Task to complete ▸
After locating the line containing "The image size is (535, 368)." in the entries below, please write out that line and the rest through the end exactly. Omit pictures.

── Given data

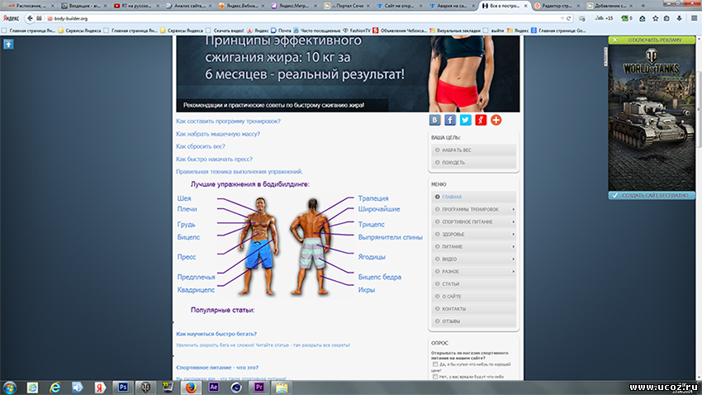Click the 'Отключить рекламу' green banner button
The height and width of the screenshot is (395, 702).
[648, 40]
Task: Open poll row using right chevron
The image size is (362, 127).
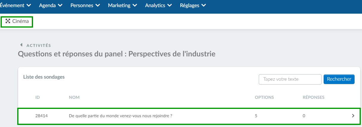Action: 353,116
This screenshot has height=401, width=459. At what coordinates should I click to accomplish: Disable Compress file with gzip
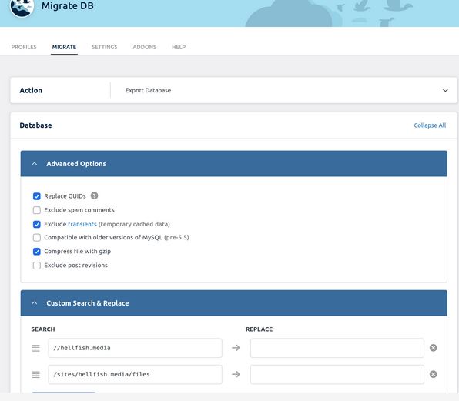[x=37, y=251]
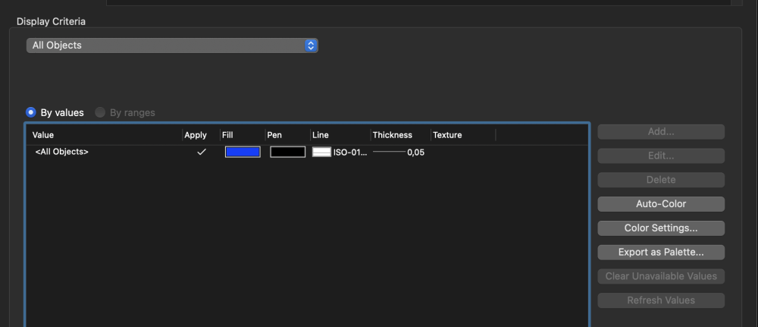The image size is (758, 327).
Task: Open the All Objects dropdown menu
Action: tap(172, 46)
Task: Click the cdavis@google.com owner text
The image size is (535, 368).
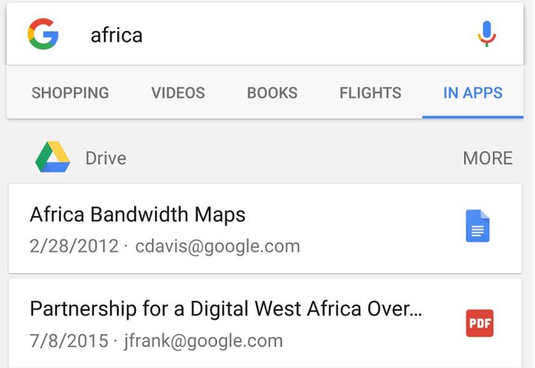Action: pyautogui.click(x=218, y=246)
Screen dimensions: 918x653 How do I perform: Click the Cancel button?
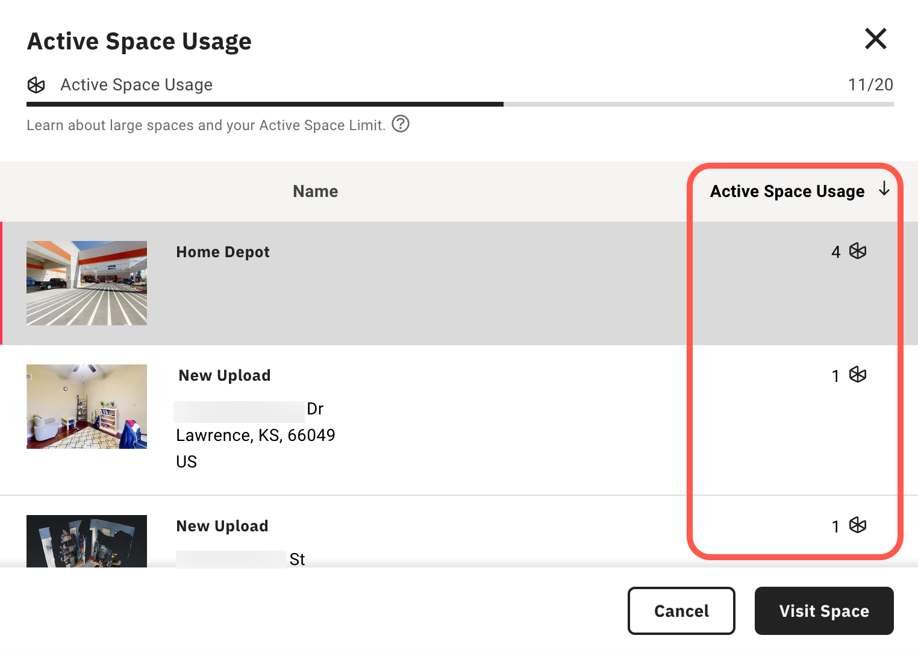pyautogui.click(x=681, y=611)
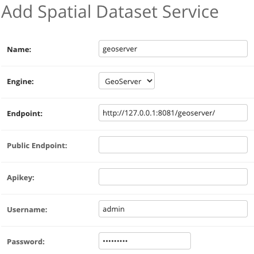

────

Answer to the problem ▸
The image size is (535, 368).
Action: pyautogui.click(x=218, y=246)
Screen dimensions: 918x653 How do I perform: Click the Cancel button?
pyautogui.click(x=681, y=611)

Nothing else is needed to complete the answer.